Grief, Memory, Three O'Clock in the Morning: More Bennie
Don't Get Discouraged, but Call Me Up!
A quick followup to my last missive, which touched on the fascinating story of Mavis Gallant’s (MG) mother, the legendary (as she’s becoming) Benedictine Wiseman. The story of how she was arrested in Toronto as a vagrant, dressed as a boy, singing in a bar, etc., and was then returned to her family in Montreal, has been well reported. I noted that in the 1911 census, she is listed as a son of the Wiseman family, which I attributed to an error on the part of the census taker. Now, I’m more of the mind that she was routinely represented herself as a young man. Bennie’s cross dressing — if that’s what we can call it — was a feature of her day-to-day well before the 1913 escapade in Toronto. For your reading pleasure, a few clippings, 1910 - 1913.

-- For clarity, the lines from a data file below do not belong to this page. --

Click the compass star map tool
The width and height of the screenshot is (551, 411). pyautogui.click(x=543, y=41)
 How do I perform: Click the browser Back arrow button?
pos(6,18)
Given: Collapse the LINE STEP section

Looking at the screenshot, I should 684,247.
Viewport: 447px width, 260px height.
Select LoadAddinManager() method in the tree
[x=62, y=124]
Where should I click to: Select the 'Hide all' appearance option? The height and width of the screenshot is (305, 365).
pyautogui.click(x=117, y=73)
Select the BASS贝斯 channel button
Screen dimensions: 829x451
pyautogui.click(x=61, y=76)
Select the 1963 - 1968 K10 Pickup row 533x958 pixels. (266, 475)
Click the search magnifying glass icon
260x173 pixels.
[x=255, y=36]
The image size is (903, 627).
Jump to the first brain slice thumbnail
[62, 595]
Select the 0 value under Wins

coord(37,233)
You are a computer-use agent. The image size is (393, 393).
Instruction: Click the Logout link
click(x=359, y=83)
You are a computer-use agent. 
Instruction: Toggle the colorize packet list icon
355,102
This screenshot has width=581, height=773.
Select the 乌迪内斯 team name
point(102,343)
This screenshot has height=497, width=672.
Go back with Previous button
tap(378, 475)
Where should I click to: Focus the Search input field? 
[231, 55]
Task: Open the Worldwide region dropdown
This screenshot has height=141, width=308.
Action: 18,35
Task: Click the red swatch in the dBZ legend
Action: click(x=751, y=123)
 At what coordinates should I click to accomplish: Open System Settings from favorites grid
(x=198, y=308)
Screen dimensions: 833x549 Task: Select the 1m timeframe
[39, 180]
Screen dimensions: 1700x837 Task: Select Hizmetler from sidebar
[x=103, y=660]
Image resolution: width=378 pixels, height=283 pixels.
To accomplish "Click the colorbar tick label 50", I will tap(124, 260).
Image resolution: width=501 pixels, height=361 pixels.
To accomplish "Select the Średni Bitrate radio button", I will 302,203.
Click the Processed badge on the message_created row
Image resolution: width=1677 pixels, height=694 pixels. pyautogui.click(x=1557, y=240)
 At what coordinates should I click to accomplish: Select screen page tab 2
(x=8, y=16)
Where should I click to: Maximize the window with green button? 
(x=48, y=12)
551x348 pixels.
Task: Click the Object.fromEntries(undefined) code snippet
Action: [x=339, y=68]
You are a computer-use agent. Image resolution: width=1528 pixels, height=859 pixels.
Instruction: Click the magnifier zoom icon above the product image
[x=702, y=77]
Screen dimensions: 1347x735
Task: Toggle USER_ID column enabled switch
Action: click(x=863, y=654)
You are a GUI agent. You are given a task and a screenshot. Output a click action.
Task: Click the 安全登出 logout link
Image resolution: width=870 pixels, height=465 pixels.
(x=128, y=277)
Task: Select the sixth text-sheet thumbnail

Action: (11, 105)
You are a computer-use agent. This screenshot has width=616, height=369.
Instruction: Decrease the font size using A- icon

What’s plain from this — of course, this is true only if the Bennie Wiseman here named is OUR Bennie — is that Benedictine was not only a daring junior criminal mastermind, the leader of the pack, but very persuasive in her gender presentation. Had the cops twigged, the story would have had a very different slant in its telling, count on it. Solomon Wiseman, her father, seems to have lived as an invalid. But what of Mama Rose? In this report, she seems to be just going along with the ruse.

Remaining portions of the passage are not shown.